Collected data ::
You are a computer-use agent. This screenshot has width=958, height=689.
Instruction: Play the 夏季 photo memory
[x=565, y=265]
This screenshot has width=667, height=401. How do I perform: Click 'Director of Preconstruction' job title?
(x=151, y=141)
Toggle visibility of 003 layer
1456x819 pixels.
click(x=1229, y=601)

--

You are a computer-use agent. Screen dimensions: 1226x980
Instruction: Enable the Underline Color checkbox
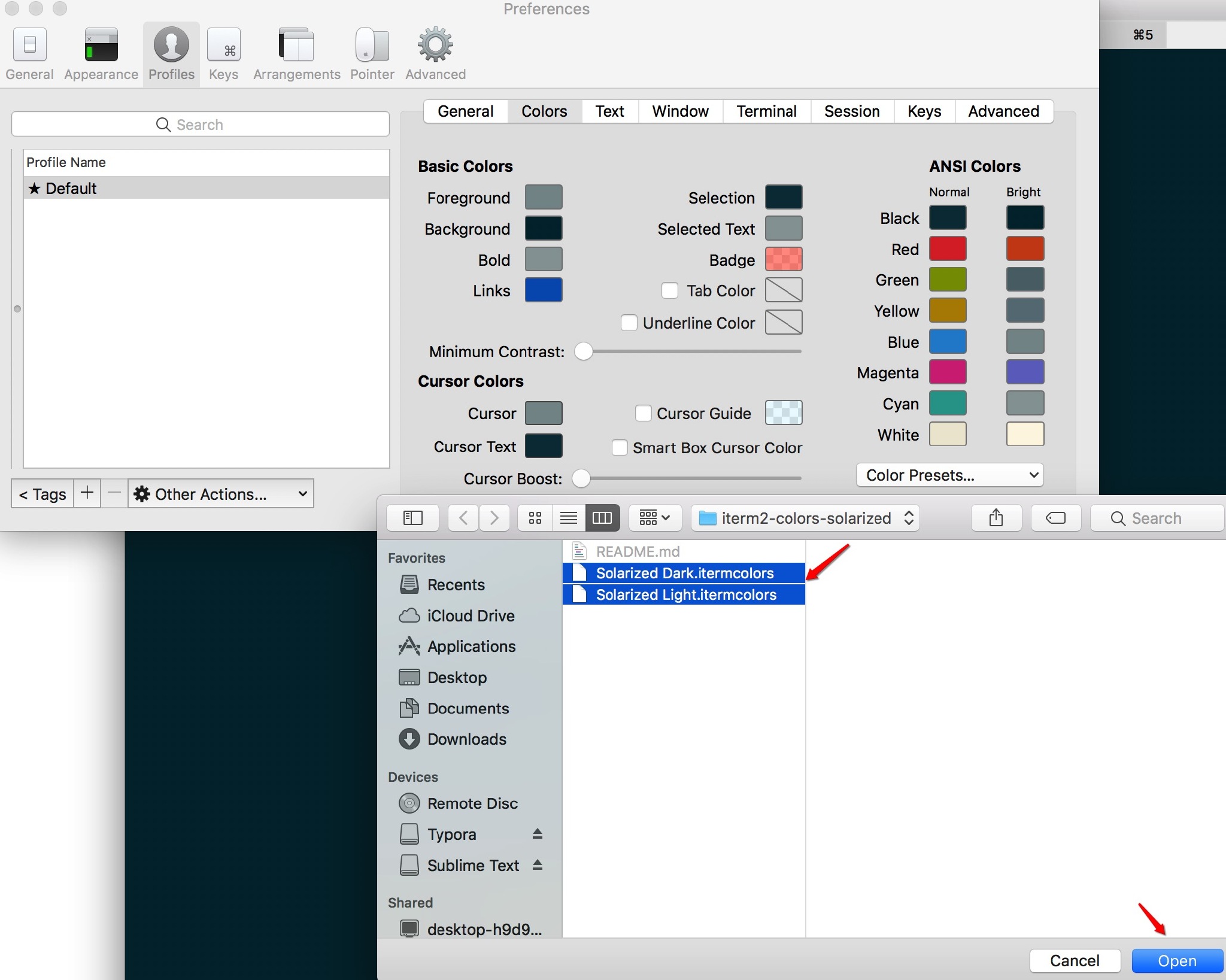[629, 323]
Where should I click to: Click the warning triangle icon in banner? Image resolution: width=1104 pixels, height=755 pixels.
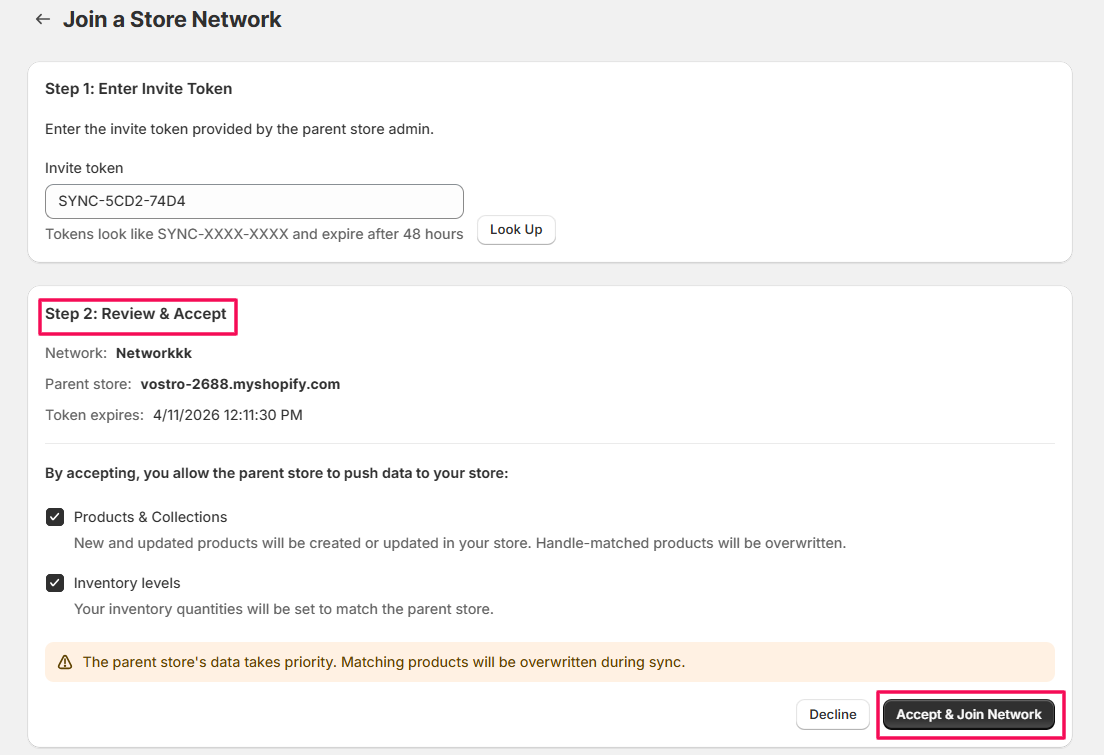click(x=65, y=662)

* * *

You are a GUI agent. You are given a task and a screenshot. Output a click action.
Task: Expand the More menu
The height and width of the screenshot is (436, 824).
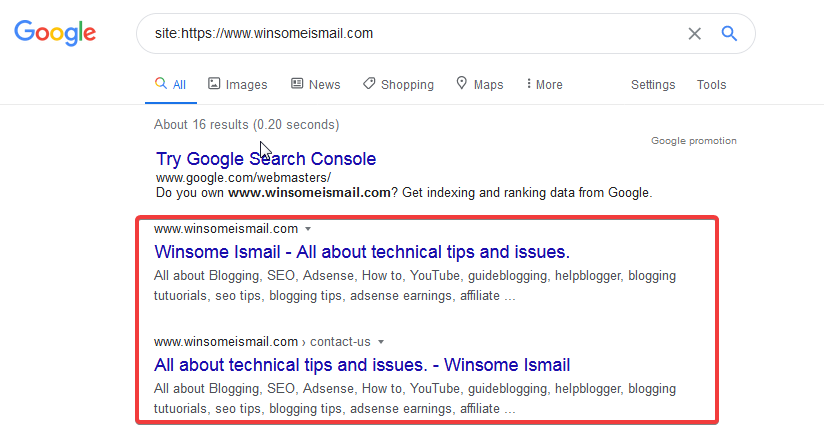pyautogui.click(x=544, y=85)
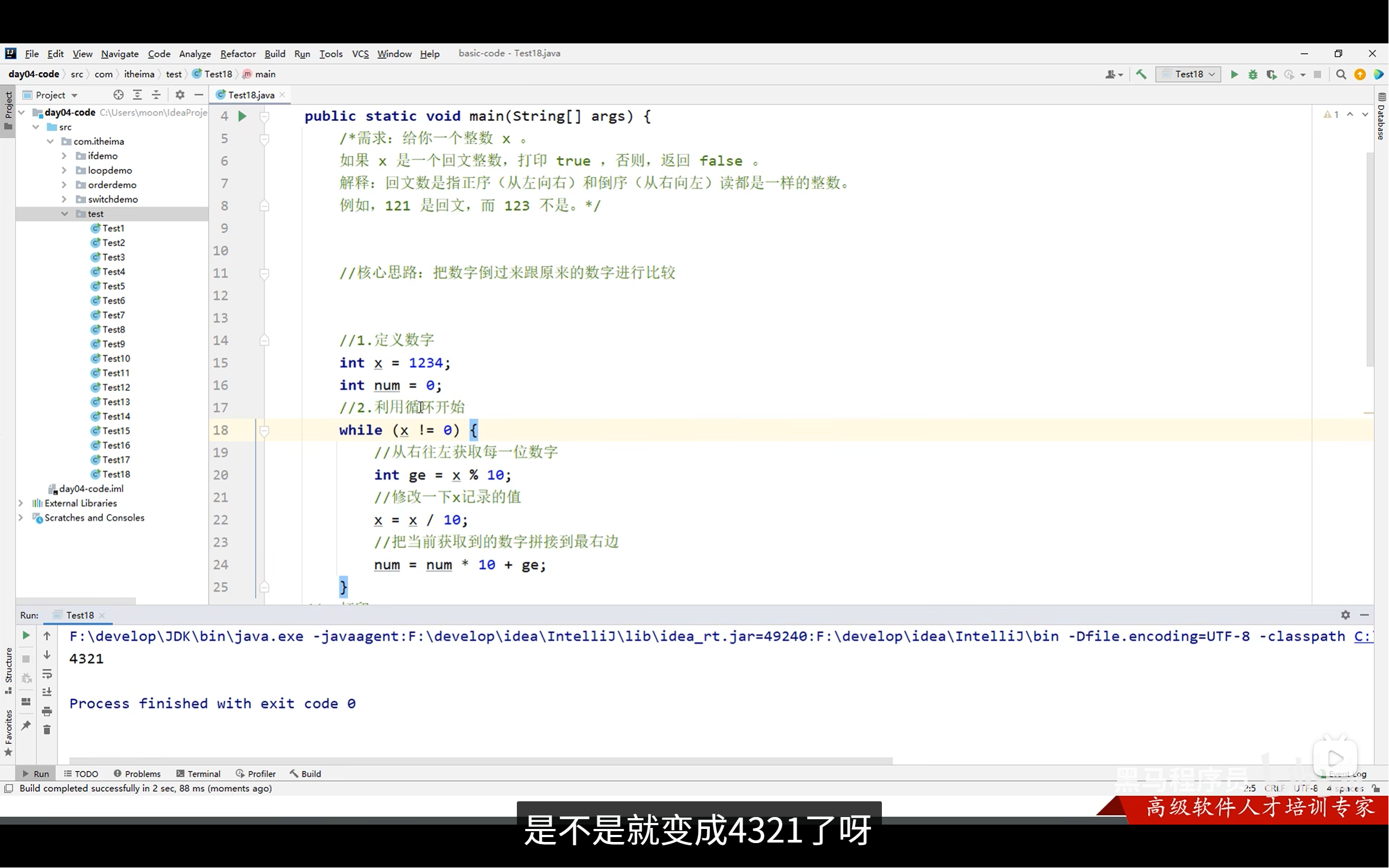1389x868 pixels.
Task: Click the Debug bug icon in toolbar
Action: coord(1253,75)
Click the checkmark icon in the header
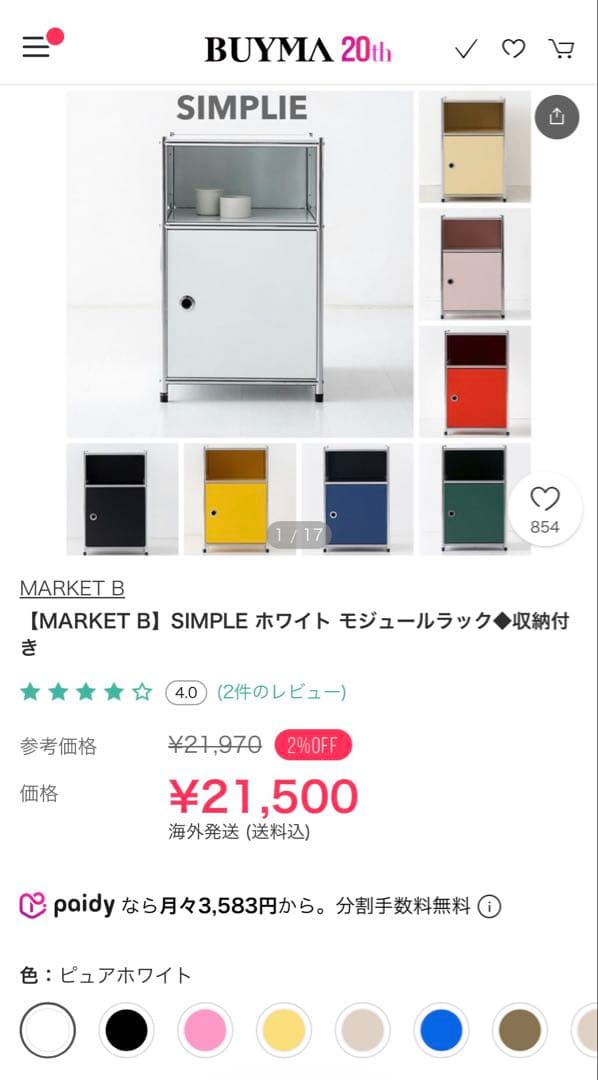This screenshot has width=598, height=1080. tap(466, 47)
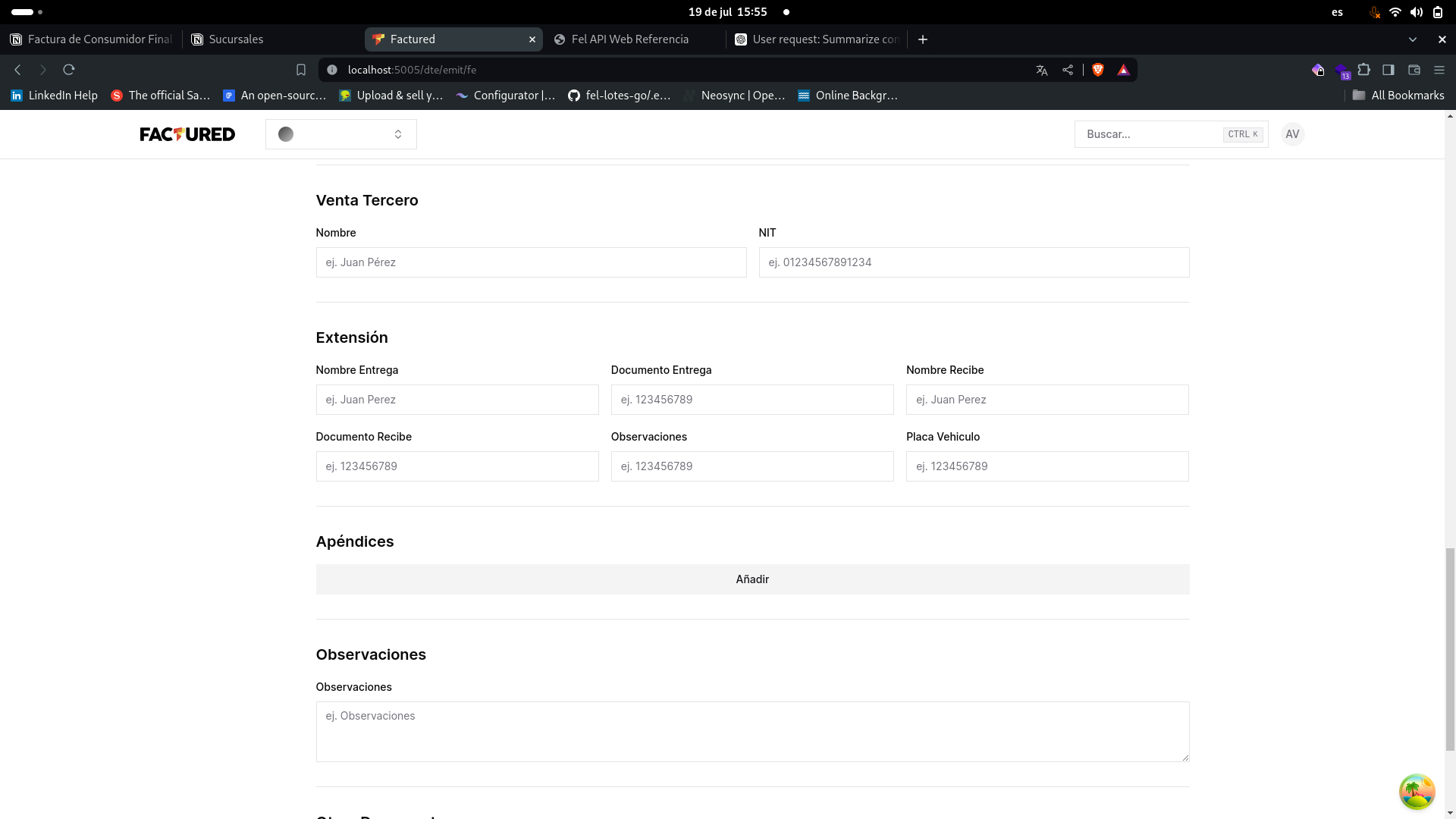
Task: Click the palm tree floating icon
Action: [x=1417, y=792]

WHAT THIS TASK INVOLVES ::
Rewrite the part of the records that opens with the line containing "You are a computer-use agent. This" and closes with the line containing "(x=151, y=141)", replacing "Instruction" with "Directive" and leaving all else unchanged.

EXERCISE ANSWER ::
You are a computer-use agent. This screenshot has width=958, height=689.
Directive: Play the 夏季 photo memory
[x=565, y=265]
This screenshot has width=667, height=401. How do I perform: Click 'Director of Preconstruction' job title?
(x=151, y=141)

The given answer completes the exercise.